BEGIN
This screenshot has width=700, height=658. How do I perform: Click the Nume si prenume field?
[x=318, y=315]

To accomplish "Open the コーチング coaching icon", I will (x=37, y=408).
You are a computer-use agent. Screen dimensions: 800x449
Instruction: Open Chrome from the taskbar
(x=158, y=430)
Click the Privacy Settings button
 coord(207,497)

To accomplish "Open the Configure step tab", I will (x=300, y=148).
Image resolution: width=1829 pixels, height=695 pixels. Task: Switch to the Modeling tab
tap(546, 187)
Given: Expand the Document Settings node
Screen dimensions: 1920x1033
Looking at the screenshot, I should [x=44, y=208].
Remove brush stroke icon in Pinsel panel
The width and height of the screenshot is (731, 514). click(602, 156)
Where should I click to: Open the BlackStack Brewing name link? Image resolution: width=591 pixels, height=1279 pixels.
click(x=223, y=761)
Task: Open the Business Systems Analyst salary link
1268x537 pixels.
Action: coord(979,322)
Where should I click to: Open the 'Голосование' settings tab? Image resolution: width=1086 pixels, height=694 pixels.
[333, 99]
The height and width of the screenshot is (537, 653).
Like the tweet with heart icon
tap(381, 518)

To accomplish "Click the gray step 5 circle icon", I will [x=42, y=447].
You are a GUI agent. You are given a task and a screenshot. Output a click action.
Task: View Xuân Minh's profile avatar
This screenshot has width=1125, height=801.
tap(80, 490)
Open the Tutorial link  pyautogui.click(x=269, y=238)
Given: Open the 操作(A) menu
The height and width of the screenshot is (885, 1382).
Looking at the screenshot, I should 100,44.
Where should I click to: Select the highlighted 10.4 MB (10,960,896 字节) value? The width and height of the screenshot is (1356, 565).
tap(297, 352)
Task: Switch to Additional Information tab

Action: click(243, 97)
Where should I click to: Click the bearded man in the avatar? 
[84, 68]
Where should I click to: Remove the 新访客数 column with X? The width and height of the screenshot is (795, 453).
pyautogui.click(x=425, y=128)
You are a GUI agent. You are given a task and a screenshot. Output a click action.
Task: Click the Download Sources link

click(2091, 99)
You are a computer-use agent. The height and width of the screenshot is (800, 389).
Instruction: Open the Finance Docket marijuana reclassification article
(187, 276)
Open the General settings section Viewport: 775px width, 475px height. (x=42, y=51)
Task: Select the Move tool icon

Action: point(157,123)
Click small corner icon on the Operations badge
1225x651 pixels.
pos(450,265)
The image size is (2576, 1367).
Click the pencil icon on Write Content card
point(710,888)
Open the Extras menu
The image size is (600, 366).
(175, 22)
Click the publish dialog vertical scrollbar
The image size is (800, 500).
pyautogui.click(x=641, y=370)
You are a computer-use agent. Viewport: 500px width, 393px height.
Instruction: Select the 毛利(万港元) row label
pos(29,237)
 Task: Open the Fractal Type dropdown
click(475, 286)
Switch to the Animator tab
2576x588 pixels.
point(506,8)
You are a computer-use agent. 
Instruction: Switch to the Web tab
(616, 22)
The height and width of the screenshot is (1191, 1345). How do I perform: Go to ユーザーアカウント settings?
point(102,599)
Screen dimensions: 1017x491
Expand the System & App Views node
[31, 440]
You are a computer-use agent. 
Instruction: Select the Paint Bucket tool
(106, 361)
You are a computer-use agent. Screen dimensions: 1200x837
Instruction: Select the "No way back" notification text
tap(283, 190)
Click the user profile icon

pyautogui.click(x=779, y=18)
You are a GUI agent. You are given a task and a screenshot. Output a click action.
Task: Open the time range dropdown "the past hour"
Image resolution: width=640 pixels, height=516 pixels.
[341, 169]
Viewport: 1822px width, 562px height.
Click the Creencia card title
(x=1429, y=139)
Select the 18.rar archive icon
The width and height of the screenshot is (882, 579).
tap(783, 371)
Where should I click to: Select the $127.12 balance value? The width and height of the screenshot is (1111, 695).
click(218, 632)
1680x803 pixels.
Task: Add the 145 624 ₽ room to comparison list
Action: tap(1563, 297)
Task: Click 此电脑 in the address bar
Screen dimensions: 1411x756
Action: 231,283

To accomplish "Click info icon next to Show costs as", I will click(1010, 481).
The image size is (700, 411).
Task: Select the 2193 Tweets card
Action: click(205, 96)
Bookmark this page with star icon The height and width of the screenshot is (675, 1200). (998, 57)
END
The records above are to be duplicated word for word.

=== SOLUTION TO THE PROBLEM ===
This screenshot has width=700, height=658. How do I perform: Click the Nume si prenume field?
[x=318, y=315]

To accomplish "Open the コーチング coaching icon", I will (x=37, y=408).
You are a computer-use agent. Screen dimensions: 800x449
Instruction: Open Chrome from the taskbar
(x=158, y=430)
Click the Privacy Settings button
 coord(207,497)

To accomplish "Open the Configure step tab", I will (x=300, y=148).
Image resolution: width=1829 pixels, height=695 pixels. Task: Switch to the Modeling tab
tap(546, 187)
Given: Expand the Document Settings node
Screen dimensions: 1920x1033
Looking at the screenshot, I should [x=44, y=208].
Remove brush stroke icon in Pinsel panel
The width and height of the screenshot is (731, 514). click(602, 156)
Where should I click to: Open the BlackStack Brewing name link? Image resolution: width=591 pixels, height=1279 pixels.
click(x=223, y=761)
Task: Open the Business Systems Analyst salary link
1268x537 pixels.
Action: coord(979,322)
Where should I click to: Open the 'Голосование' settings tab? Image resolution: width=1086 pixels, height=694 pixels.
[333, 99]
The height and width of the screenshot is (537, 653).
Like the tweet with heart icon
tap(381, 518)

To accomplish "Click the gray step 5 circle icon", I will [x=42, y=447].
You are a GUI agent. You are given a task and a screenshot. Output a click action.
Task: View Xuân Minh's profile avatar
This screenshot has width=1125, height=801.
tap(80, 490)
Open the Tutorial link  pyautogui.click(x=269, y=238)
Given: Open the 操作(A) menu
The height and width of the screenshot is (885, 1382).
Looking at the screenshot, I should 100,44.
Where should I click to: Select the highlighted 10.4 MB (10,960,896 字节) value? The width and height of the screenshot is (1356, 565).
tap(297, 352)
Task: Switch to Additional Information tab

Action: click(243, 97)
Where should I click to: Click the bearded man in the avatar? 
[84, 68]
Where should I click to: Remove the 新访客数 column with X? The width and height of the screenshot is (795, 453).
pyautogui.click(x=425, y=128)
You are a GUI agent. You are given a task and a screenshot. Output a click action.
Task: Click the Download Sources link

click(2091, 99)
You are a computer-use agent. The height and width of the screenshot is (800, 389).
Instruction: Open the Finance Docket marijuana reclassification article
(187, 276)
Open the General settings section Viewport: 775px width, 475px height. (x=42, y=51)
Task: Select the Move tool icon

Action: point(157,123)
Click small corner icon on the Operations badge
1225x651 pixels.
pos(450,265)
The image size is (2576, 1367).
Click the pencil icon on Write Content card
point(710,888)
Open the Extras menu
The image size is (600, 366).
(175, 22)
Click the publish dialog vertical scrollbar
The image size is (800, 500).
pyautogui.click(x=641, y=370)
You are a computer-use agent. Viewport: 500px width, 393px height.
Instruction: Select the 毛利(万港元) row label
pos(29,237)
 Task: Open the Fractal Type dropdown
click(475, 286)
Switch to the Animator tab
2576x588 pixels.
point(506,8)
You are a computer-use agent. 
Instruction: Switch to the Web tab
(616, 22)
The height and width of the screenshot is (1191, 1345). How do I perform: Go to ユーザーアカウント settings?
point(102,599)
Screen dimensions: 1017x491
Expand the System & App Views node
[31, 440]
You are a computer-use agent. 
Instruction: Select the Paint Bucket tool
(106, 361)
You are a computer-use agent. Screen dimensions: 1200x837
Instruction: Select the "No way back" notification text
tap(283, 190)
Click the user profile icon

pyautogui.click(x=779, y=18)
You are a GUI agent. You are given a task and a screenshot. Output a click action.
Task: Open the time range dropdown "the past hour"
Image resolution: width=640 pixels, height=516 pixels.
[341, 169]
Viewport: 1822px width, 562px height.
Click the Creencia card title
(x=1429, y=139)
Select the 18.rar archive icon
The width and height of the screenshot is (882, 579).
tap(783, 371)
Where should I click to: Select the $127.12 balance value? The width and height of the screenshot is (1111, 695).
click(218, 632)
1680x803 pixels.
Task: Add the 145 624 ₽ room to comparison list
Action: tap(1563, 297)
Task: Click 此电脑 in the address bar
Screen dimensions: 1411x756
Action: 231,283

To accomplish "Click info icon next to Show costs as", I will click(1010, 481).
The image size is (700, 411).
Task: Select the 2193 Tweets card
Action: click(205, 96)
Bookmark this page with star icon The height and width of the screenshot is (675, 1200). (998, 57)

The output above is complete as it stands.